Croatia is a signatory of the Dayton Peace Agreement and considers itself responsible for its implementation. Since Bosnia and Herzegovina is both our neighbour and a country in which Croats live as a constituent people, Croatia has a vested interest in its development and prosperity. This autumn, it will be seven years since the Dayton Peace Agreement came into force. While there has been progress during this time, we cannot be happy with the time it is taking to build a self-sustaining, stable and democratic country. Recently, the constitutionality of all three peoples throughout Bosnia and Herzegovina was formally recognised. This is a positive step and should help speed the return of displaced and refugees to Republika Srpska. The prospects of the peace agreement are positive since it has ensured both peace and the integrity of the Bosnian state. In the years to come, citizens and democratic institutions, especially Bosnia and Herzegovina's state-level institutions, will have to play an ever-greater role and this should bring a new quality and quicker development of this country and its society. Croatia will continue to help in Bosnia and Herzegovina's reconstruction and development and the return of displaced and refugees. Together with Bosnia and Herzegovina we will work to resolve the many outstanding security issues such as control of our common border and development of air traffic, as well as the battle with terrorism and organised crime. Economic relations should develop to the benefit of both sides. Croatia will lobby for the creation of conditions for the successful Euro-Atlantic integration of Bosnia and Herzegovina.

Having spent much of your career in the Yugoslav People's Army, you know many senior military figures in Belgrade personally. How useful a precedent is Croatia's recent development for that of Serbia and what are the prospects for a closer relationship between Belgrade and NATO?
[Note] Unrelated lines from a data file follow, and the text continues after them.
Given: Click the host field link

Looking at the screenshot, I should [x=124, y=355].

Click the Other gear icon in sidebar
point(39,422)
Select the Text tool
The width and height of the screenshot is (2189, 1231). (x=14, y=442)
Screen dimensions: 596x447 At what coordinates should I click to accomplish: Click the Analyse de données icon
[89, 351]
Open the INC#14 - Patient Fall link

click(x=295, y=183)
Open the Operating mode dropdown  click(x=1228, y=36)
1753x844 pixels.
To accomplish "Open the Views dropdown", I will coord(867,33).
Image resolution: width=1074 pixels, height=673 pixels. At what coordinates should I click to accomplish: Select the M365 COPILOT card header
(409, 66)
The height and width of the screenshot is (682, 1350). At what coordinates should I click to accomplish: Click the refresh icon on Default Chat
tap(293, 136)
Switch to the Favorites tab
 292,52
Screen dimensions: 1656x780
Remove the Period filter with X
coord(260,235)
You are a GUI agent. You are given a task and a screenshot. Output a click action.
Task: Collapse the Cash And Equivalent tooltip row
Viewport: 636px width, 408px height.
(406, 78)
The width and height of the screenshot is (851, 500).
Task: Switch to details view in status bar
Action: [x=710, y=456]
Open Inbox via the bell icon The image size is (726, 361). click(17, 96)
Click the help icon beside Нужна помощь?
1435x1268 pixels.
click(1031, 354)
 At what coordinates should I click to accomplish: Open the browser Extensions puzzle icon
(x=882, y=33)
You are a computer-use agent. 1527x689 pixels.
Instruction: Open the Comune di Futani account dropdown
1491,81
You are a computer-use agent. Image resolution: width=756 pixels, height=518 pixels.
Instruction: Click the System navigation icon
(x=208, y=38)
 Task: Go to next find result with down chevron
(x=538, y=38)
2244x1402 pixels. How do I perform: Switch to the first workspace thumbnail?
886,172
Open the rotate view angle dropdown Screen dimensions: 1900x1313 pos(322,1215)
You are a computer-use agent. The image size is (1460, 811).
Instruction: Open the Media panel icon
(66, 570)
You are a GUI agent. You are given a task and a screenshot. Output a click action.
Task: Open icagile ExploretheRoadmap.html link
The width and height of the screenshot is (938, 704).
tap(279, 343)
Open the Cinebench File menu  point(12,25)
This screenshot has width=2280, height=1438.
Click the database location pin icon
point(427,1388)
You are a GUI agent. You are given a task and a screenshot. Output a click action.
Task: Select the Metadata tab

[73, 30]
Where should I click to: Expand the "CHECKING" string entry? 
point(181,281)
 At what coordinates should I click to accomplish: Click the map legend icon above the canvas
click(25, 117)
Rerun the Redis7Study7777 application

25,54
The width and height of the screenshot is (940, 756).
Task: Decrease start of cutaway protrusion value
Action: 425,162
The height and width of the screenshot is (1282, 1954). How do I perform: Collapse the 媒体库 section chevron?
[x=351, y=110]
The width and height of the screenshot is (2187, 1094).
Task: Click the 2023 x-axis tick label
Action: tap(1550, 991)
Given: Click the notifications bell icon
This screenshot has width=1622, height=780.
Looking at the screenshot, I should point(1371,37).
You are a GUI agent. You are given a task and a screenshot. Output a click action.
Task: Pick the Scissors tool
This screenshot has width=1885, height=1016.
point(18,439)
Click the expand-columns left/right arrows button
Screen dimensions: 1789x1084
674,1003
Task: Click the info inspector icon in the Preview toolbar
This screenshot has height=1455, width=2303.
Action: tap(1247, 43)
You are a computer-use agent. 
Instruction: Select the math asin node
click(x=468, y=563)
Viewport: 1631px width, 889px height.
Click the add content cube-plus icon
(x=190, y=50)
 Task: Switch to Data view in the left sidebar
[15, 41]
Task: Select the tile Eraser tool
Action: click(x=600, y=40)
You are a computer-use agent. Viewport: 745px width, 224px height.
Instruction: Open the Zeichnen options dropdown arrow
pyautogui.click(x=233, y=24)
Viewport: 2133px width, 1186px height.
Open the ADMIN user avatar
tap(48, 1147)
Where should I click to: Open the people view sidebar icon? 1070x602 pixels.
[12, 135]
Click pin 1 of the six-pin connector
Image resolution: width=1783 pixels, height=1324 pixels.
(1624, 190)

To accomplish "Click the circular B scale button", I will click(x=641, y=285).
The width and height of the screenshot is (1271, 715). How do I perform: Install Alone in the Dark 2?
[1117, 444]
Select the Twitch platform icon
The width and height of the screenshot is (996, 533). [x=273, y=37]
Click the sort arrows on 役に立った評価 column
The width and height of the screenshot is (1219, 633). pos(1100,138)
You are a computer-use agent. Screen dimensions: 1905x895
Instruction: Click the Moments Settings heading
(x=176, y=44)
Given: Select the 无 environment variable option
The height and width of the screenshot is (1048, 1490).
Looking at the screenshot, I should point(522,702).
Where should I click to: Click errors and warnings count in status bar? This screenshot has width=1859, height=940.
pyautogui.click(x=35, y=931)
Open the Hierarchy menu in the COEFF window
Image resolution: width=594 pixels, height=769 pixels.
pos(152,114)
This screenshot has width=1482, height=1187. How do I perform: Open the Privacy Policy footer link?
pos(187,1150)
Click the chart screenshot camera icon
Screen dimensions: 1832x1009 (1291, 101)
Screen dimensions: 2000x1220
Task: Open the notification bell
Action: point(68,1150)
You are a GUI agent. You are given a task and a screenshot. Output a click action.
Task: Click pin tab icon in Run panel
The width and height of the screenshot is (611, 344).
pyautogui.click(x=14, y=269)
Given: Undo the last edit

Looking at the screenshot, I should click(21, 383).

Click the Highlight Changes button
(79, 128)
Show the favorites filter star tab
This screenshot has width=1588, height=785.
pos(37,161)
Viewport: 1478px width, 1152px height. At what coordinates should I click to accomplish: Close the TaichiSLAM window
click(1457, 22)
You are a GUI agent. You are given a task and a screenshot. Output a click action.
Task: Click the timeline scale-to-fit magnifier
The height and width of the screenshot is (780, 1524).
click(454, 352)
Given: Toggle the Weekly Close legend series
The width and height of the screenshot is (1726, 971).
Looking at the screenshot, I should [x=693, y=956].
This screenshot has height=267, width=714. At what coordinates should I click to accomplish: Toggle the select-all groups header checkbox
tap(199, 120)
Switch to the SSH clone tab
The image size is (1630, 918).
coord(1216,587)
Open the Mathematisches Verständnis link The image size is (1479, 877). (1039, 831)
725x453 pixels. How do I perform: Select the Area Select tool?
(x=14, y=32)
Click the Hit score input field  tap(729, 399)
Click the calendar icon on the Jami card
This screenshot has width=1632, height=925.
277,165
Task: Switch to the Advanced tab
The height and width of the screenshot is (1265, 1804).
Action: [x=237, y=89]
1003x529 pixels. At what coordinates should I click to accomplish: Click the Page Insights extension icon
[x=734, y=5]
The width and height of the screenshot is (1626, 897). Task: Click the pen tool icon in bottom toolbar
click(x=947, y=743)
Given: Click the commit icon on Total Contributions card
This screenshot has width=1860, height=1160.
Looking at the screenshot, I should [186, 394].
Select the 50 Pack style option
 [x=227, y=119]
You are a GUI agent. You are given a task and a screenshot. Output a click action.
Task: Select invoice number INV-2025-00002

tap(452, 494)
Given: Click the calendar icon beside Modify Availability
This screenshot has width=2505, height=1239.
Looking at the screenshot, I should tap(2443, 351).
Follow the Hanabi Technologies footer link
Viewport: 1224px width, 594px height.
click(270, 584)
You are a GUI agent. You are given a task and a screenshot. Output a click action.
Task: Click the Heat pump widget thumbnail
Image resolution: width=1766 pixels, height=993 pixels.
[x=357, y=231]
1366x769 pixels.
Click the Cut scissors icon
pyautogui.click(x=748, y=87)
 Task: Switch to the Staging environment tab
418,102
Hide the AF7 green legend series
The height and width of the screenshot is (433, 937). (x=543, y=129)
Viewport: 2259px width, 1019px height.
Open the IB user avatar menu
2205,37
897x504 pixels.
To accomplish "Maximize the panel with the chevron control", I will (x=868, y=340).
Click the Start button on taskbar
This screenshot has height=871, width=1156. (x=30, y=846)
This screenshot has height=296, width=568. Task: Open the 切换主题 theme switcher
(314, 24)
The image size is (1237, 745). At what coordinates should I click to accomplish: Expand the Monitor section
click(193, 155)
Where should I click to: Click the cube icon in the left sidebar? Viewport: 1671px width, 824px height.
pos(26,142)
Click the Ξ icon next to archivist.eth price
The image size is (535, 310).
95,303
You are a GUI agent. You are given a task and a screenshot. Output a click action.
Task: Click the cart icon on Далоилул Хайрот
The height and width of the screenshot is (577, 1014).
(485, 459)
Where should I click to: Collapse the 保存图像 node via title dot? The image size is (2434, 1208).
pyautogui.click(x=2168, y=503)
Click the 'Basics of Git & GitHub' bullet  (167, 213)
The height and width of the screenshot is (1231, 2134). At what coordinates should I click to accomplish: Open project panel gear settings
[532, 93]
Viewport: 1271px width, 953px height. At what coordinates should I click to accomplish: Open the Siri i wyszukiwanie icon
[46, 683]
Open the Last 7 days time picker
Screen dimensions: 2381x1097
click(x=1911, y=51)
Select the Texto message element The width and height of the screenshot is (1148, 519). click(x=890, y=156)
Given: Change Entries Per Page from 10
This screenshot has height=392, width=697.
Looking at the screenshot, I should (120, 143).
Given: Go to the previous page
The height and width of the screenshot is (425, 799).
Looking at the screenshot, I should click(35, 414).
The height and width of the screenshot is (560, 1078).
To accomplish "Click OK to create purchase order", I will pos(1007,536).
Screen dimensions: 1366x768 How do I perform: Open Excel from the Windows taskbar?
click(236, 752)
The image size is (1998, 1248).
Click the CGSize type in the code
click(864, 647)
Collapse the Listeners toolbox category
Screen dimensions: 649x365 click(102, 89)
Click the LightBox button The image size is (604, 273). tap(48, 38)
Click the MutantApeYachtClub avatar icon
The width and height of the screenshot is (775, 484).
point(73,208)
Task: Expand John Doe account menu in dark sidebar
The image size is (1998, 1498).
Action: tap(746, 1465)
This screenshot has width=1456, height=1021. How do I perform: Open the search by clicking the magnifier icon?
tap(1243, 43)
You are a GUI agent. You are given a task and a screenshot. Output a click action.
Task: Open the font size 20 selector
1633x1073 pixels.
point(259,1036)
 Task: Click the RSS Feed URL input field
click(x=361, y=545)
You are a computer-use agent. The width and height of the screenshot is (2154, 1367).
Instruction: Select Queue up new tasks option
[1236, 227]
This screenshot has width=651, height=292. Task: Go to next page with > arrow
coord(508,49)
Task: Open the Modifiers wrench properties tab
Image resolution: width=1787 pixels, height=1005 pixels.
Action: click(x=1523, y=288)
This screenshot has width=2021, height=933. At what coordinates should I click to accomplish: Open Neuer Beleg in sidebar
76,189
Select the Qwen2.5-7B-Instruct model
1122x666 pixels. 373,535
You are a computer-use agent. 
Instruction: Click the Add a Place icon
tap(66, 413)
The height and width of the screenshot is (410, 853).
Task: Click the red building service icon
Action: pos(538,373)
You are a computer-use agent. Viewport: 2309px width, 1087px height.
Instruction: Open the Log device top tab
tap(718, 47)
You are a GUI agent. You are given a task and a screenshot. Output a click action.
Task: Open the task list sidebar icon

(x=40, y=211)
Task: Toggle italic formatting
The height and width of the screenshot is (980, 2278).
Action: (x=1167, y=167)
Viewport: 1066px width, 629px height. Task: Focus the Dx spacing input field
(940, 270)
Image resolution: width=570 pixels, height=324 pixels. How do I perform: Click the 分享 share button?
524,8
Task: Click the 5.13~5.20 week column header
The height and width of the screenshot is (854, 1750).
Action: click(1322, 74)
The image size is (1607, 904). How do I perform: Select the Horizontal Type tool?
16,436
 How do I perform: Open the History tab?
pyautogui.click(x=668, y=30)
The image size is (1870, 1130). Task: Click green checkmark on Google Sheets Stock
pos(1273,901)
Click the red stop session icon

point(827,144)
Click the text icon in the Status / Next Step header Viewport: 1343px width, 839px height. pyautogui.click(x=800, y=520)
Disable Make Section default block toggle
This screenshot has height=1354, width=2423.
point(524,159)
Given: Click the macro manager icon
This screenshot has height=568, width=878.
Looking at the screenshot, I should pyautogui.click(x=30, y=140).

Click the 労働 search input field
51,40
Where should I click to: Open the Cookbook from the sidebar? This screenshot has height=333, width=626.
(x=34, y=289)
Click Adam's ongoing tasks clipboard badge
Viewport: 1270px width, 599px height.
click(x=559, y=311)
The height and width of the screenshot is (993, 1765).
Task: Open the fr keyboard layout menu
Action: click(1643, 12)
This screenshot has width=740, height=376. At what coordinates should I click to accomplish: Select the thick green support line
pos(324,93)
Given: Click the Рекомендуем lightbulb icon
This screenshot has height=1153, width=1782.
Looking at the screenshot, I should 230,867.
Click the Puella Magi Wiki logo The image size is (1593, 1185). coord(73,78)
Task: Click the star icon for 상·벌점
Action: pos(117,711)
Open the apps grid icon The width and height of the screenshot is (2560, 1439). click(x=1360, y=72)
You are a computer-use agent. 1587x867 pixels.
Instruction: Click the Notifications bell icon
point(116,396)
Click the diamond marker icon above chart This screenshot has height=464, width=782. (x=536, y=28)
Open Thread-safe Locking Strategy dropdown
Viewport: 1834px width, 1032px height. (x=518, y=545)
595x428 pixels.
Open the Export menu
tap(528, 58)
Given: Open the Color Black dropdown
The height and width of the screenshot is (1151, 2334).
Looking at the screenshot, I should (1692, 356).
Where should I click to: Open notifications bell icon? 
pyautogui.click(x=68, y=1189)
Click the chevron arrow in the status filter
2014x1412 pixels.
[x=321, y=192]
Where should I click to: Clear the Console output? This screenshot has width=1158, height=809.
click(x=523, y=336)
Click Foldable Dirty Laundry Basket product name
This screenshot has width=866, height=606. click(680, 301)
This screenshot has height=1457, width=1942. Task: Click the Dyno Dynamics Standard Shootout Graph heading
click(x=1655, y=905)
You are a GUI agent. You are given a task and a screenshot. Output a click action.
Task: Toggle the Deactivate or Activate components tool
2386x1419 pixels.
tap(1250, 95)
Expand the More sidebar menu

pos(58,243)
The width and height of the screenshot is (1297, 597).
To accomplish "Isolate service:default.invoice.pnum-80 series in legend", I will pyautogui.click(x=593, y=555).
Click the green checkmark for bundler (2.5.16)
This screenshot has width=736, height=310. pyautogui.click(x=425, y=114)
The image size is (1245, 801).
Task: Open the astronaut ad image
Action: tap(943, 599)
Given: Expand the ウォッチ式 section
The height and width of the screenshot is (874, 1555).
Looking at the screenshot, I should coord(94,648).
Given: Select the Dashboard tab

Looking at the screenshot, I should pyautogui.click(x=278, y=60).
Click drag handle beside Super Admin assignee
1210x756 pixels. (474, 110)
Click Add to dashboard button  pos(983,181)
The defeat of the Greater Serbian programme of Slobodan Milosevic and the Serbian military command led to the recent democratic changes in Serbia. This has significantly stabilised the political and security situation throughout the region. New democratic opportunities are emerging and Serbia and Montenegro have started their journey towards Europe. I am convinced that the recent democratic changes in Croatia contributed to this. Moreover, our bilateral relations with Serbia and Montenegro reflect the growing stability in the region. Today we no longer speak of the normalisation of relations between our countries, but of the development of good neighbourly relations. The prospects for closer cooperation between Belgrade and NATO are only now opening. Belgrade's recent decision to begin preparing for NATO's Partnership for Peace is a first and a meaningful step. Now we have to expect the depoliticisation of the army and the creation of civilian control over the armed forces, in order to fulfil the democratic conditions for entering the Partnership for Peace. Croatia will support Serbia and Montenegro getting into the Partnership for Peace.

Can you envisage a time when Croatia and Serbia work together within a NATO framework? How far is that day away?

I expect that our neighbours Bosnia and Herzegovina and the Federal Republic of Yugoslavia, that is Serbia and Montenegro, will enter NATO's Partnership for Peace programme at the end of this year or the beginning of next and will, in this way, work together with Croatia in a NATO framework. Croatia will hopefully become a member of NATO in a few years. I am not, however, convinced that Serbia will choose to follow this path.